====== Supplied information

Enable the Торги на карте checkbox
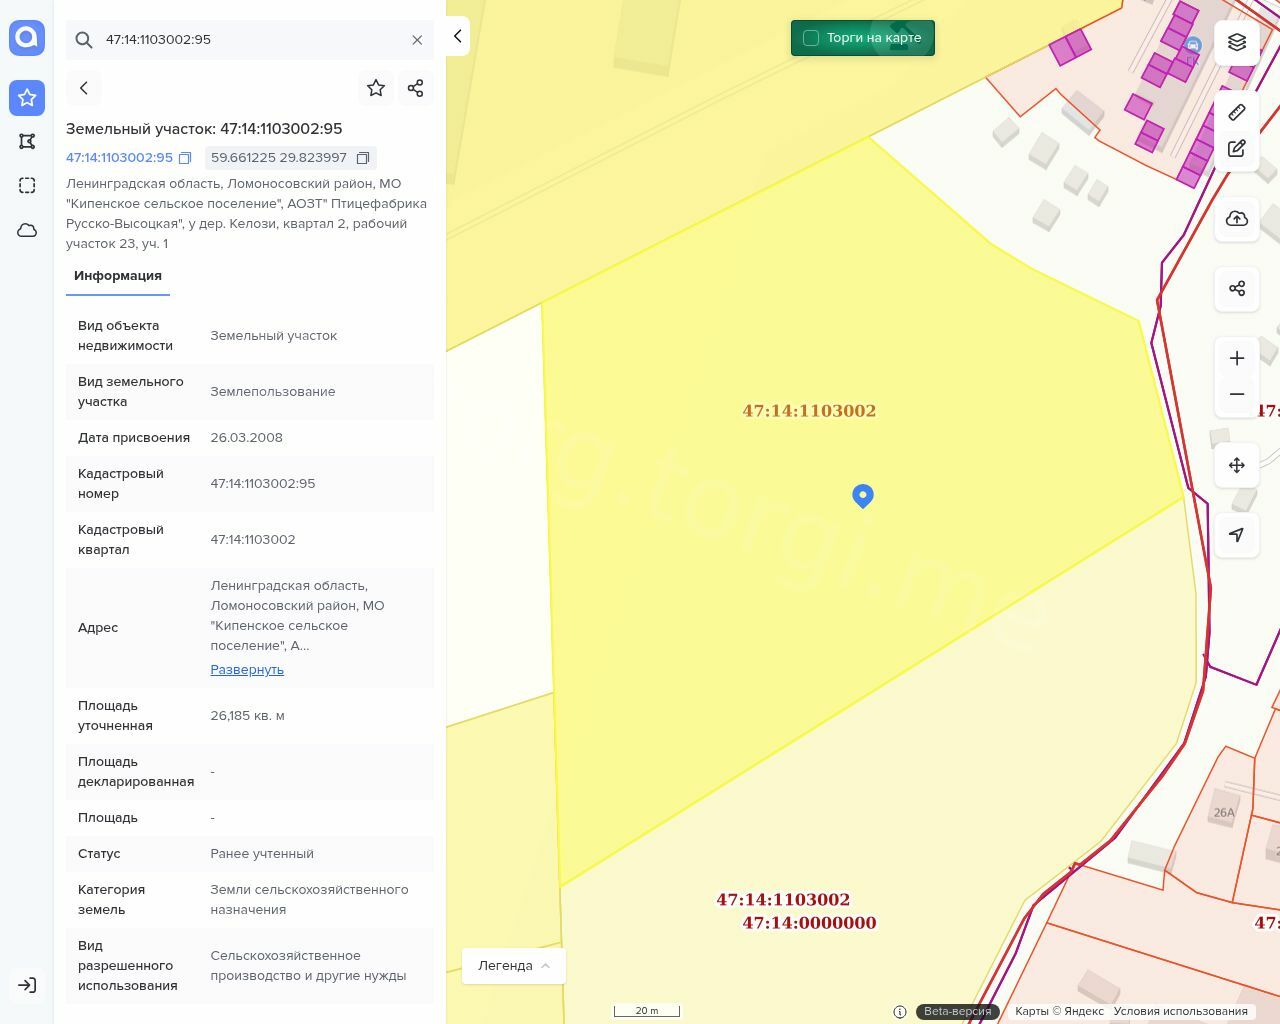 (811, 38)
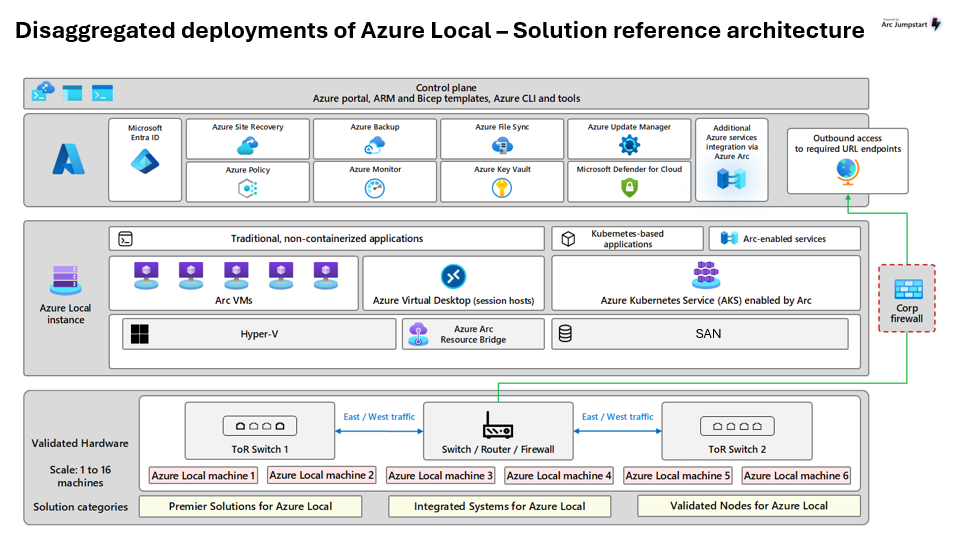Click the Microsoft Entra ID icon
The height and width of the screenshot is (550, 962).
point(145,161)
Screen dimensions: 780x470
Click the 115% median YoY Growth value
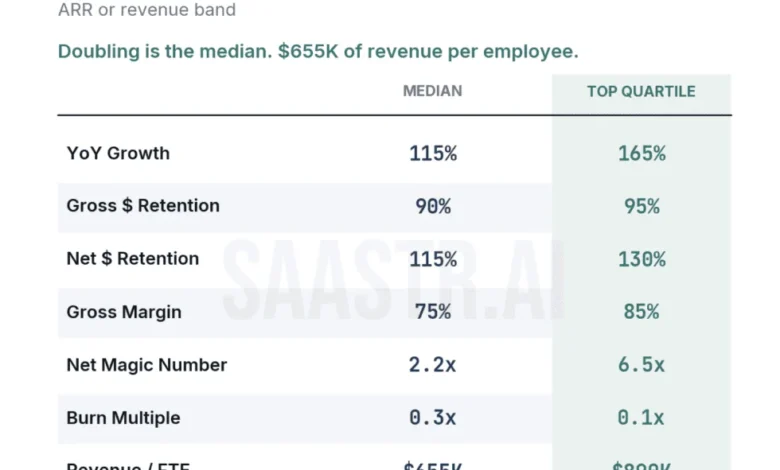point(433,153)
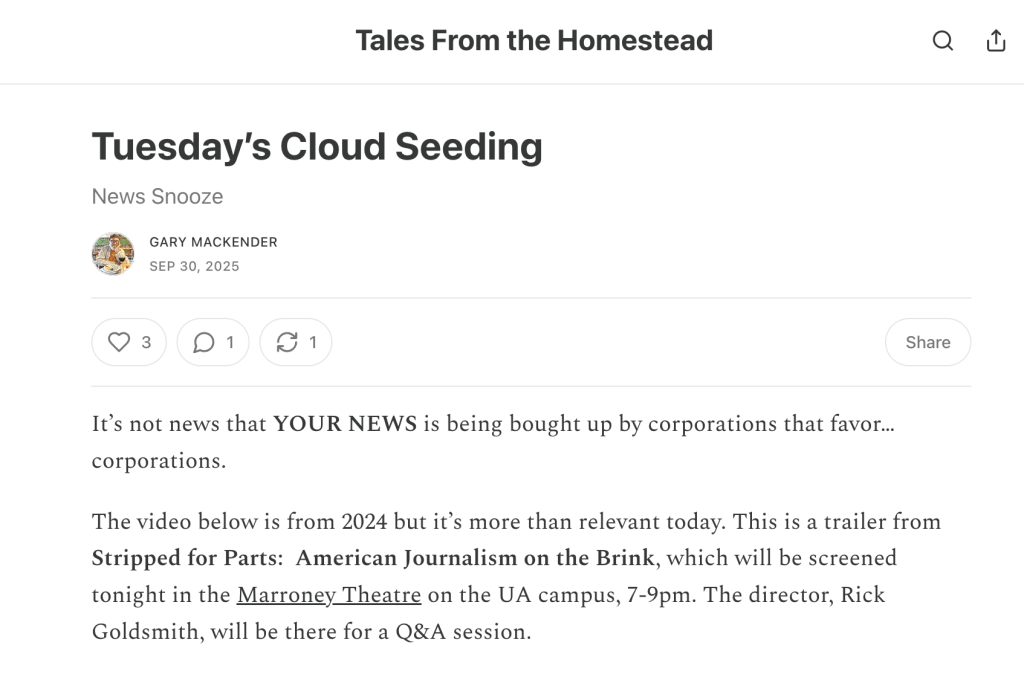The width and height of the screenshot is (1024, 683).
Task: Click the Tuesday's Cloud Seeding headline
Action: click(317, 147)
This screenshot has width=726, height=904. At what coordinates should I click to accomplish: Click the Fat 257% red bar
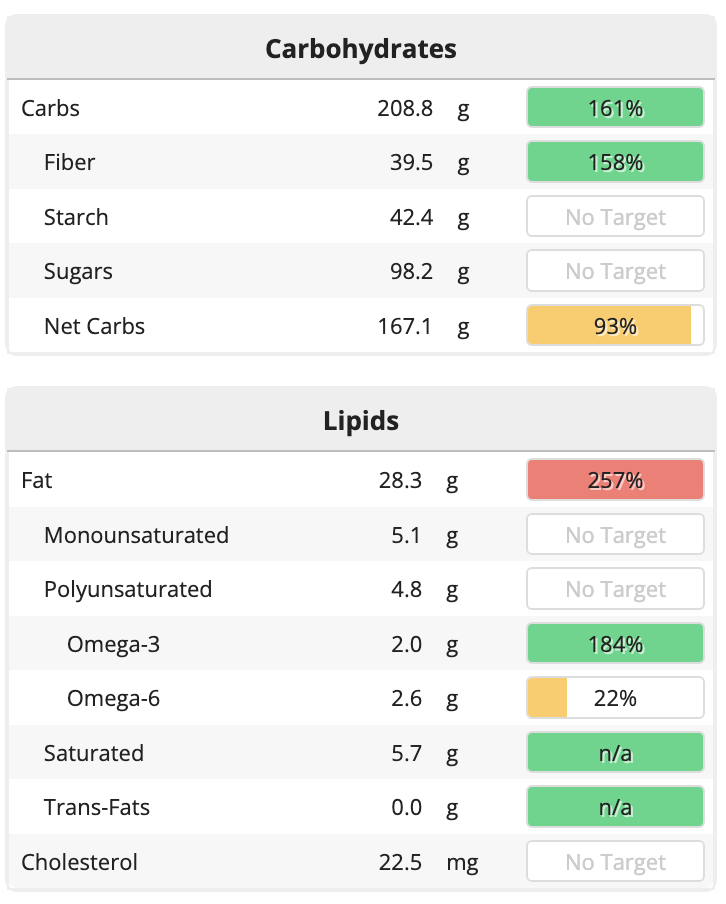(x=615, y=481)
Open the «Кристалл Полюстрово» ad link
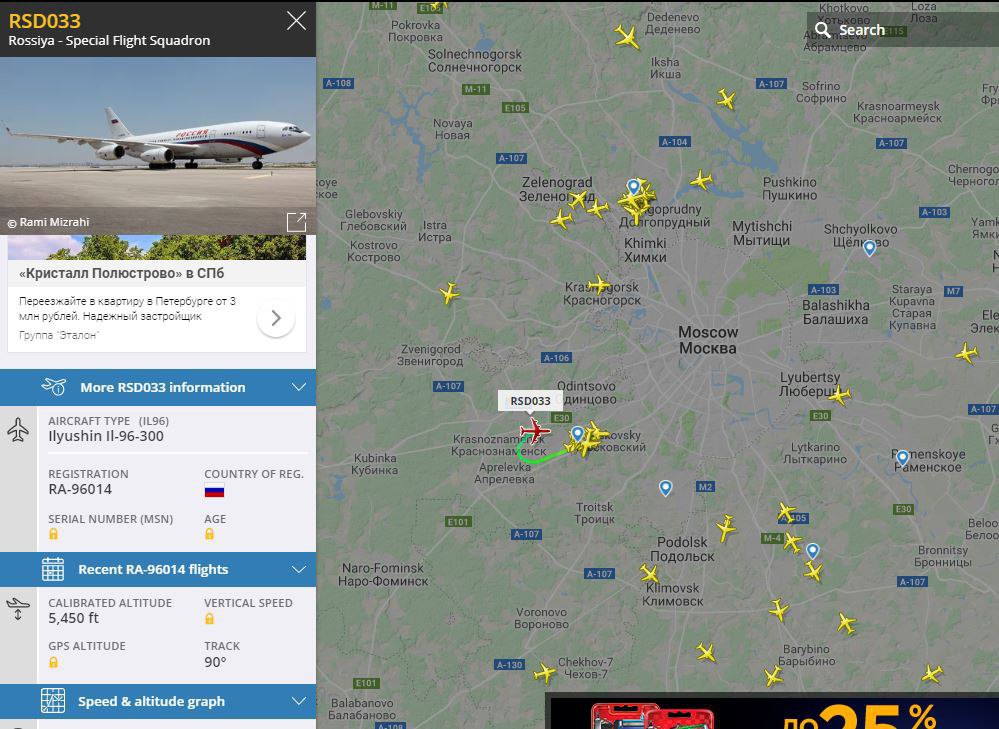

============

Please print the line that contains "Screen dimensions: 780x470" along with every later line of the material, exactly, through the last one. Leave pictures out of the copy.

**Output for this task:**
Screen dimensions: 780x470
Click the 115% median YoY Growth value
point(433,153)
The width and height of the screenshot is (1024, 683).
Task: Click the Tuesday's Cloud Seeding headline
Action: click(317, 147)
This screenshot has width=726, height=904. At what coordinates should I click to accomplish: Click the Fat 257% red bar
(x=615, y=481)
Open the «Кристалл Полюстрово» ad link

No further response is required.